Deprecated in favor of a generic and standard approach: [https://github.com/tzolov/bigtop-centos]. For more info read the How-To Guide.
Docker container, equipped with all necessary tools to Build Apache Spark and generate RPMs. Tools installed include: CentOS6, Java7, Maven3, Git, Alien.
- Install Docker.
- Configure Docker Host - Spark build requires at least 4GB of memory. (For boot2docker host set 8GB of memory:
boot2docker delete; boot2docker init -m 8192; boot2docker up; export DOCKER_HOST=tcp://<Docker Host IP>:2375
) - Download trusted build from public Docker Registry:
docker pull tzolov/apache-spark-build-pipeline
(alternatively, you can build an image from Dockerfile:docker build -t="tzolov/my-apache-spark-build-pipeline:1.0.0" github.com/tzolov/apache-spark-build-pipeline.git
) - Start a container with the latest image:
docker run --rm -t -i -v /rpm:/rpm tzolov/apache-spark-build-pipeline /bin/bash
The build_rpm.sh utility simplifies the rpm creation process. Alternatively you can build the rpm by hand follwoing the step by step instructions in the Build Spark RPM by hand section.
The build_rpm.sh <Hadoop Version> <Spark Branch or Tag>
creates a new Spark rpm for the specified Spark and Hadoop versions (only Hadoop Yarn distros are supported).

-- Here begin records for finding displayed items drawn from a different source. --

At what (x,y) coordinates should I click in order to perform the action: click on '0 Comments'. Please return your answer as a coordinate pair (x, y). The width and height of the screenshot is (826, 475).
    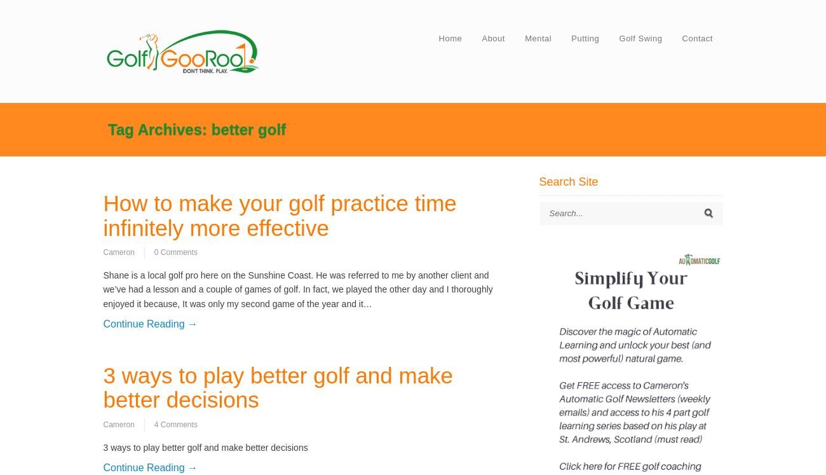
    Looking at the image, I should click on (175, 252).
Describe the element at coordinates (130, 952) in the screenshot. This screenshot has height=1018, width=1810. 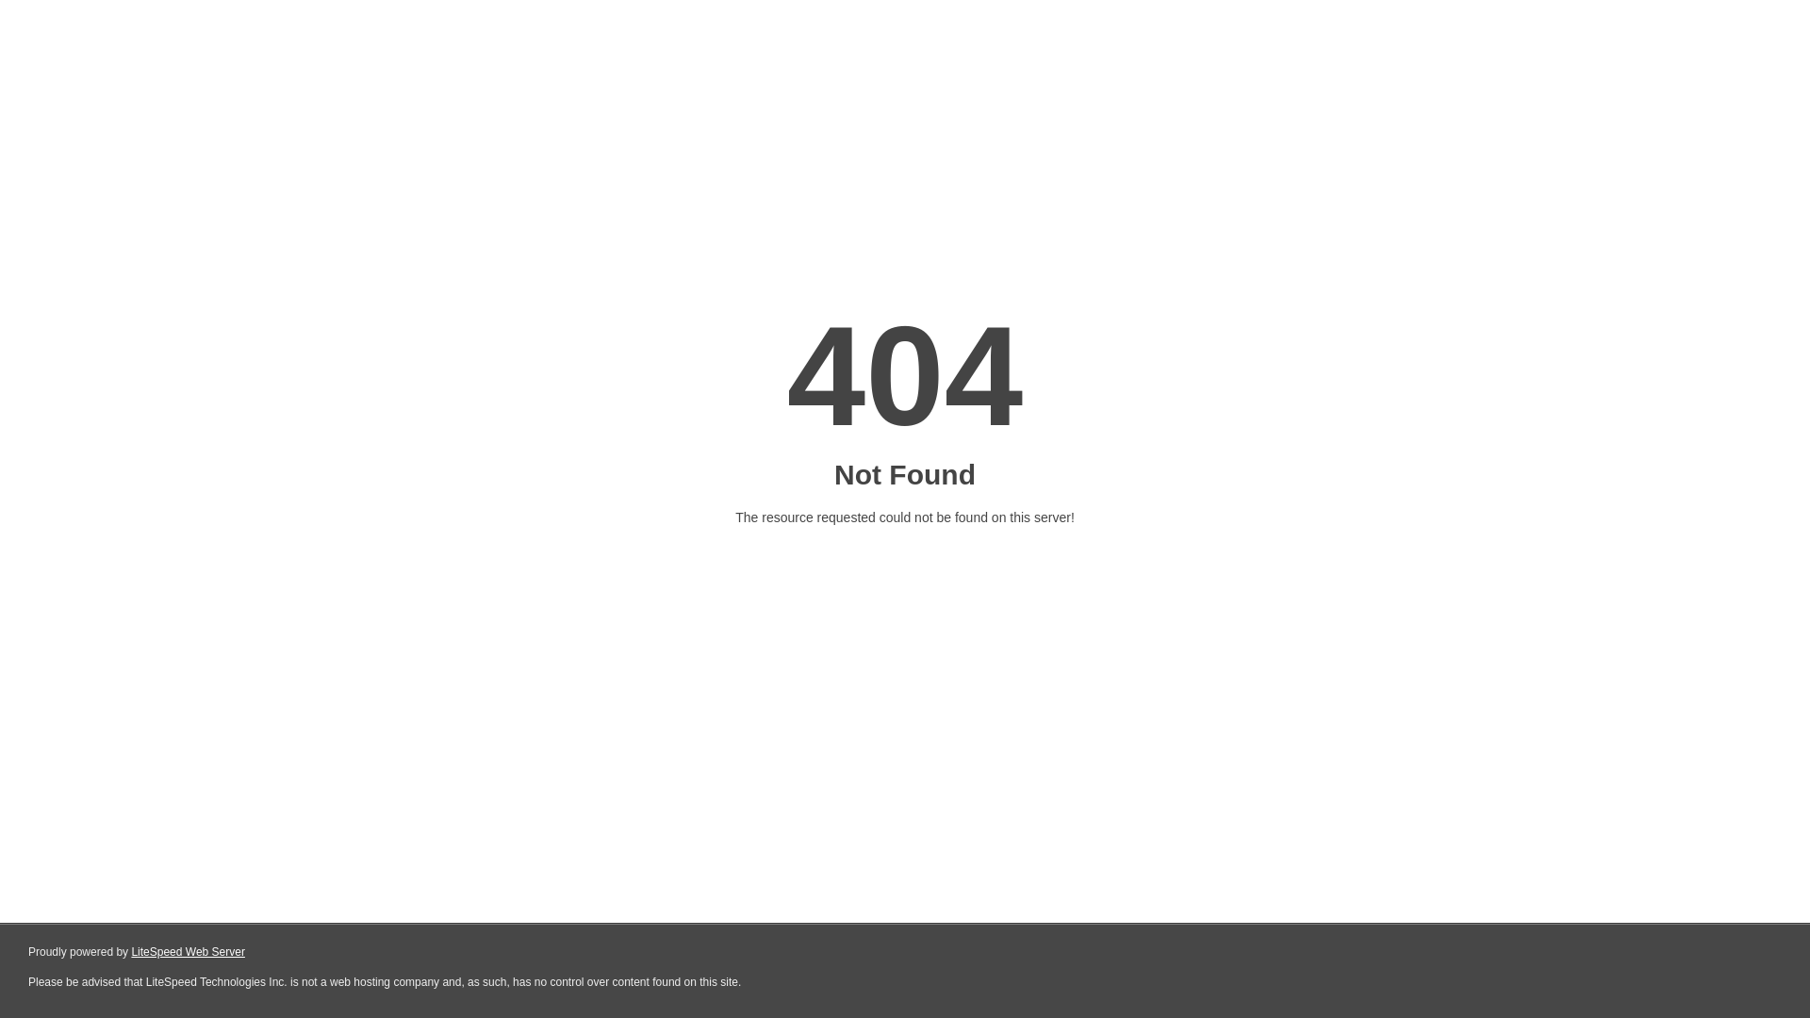
I see `'LiteSpeed Web Server'` at that location.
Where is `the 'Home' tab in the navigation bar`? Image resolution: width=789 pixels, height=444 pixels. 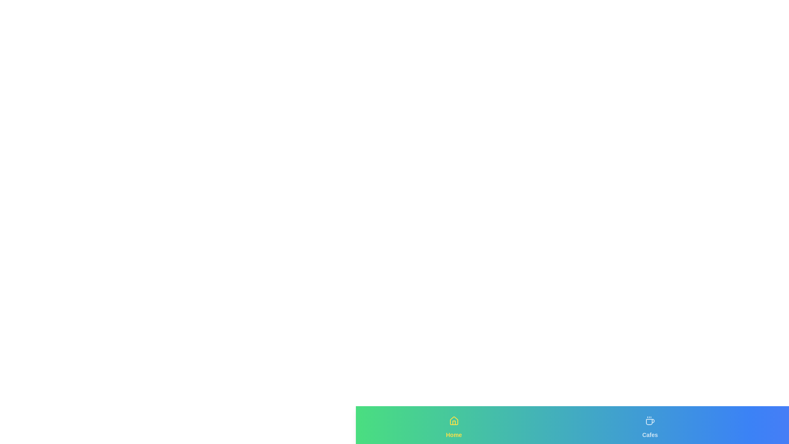 the 'Home' tab in the navigation bar is located at coordinates (454, 425).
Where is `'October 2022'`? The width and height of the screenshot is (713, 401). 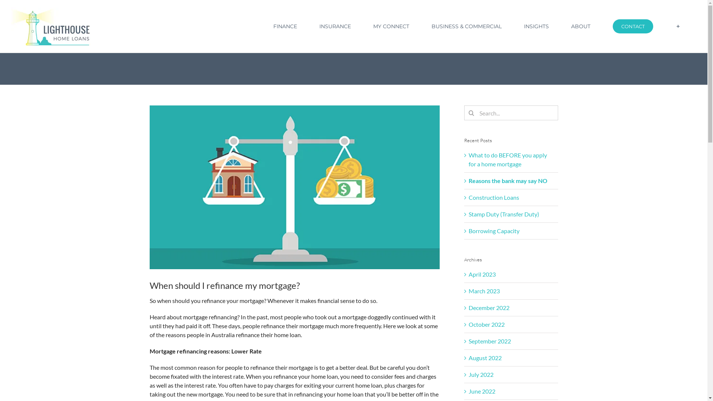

The build process applies a spark_rpm.patch to allows no-root users to run spark and to include the spark examples into the rpm.
Created RPMs are stored into /rpm/<Hadoop Version>
folder.
(Note: When run the buld_rpm.sh script deletes the /spark folder and clones a fresh copy form the spark github repository!)
Example usages:
# Build Spark 1.2.0 rpm for Apache Hadoop 2.2.0
/build_rpm.sh 2.2.0 tags/v1.2.0
# Build Spark 1.2.0 rpm for PivotalHD2.0 (Hadoop2.2.0 complient)
/build_rpm.sh 2.2.0-gphd-3.1.0.0 tags/v1.2.0
# Build Spark master (last snapshot) rpm for PivotalHD2.1 (Hadoop2.2.0 complient)
/build_rpm.sh 2.2.0-gphd-3.1.0.0 master
You can copy the /rpm
folder over SSH to the Docker host or another server: scp -rp /rpm docker@<Docker Host IP>: .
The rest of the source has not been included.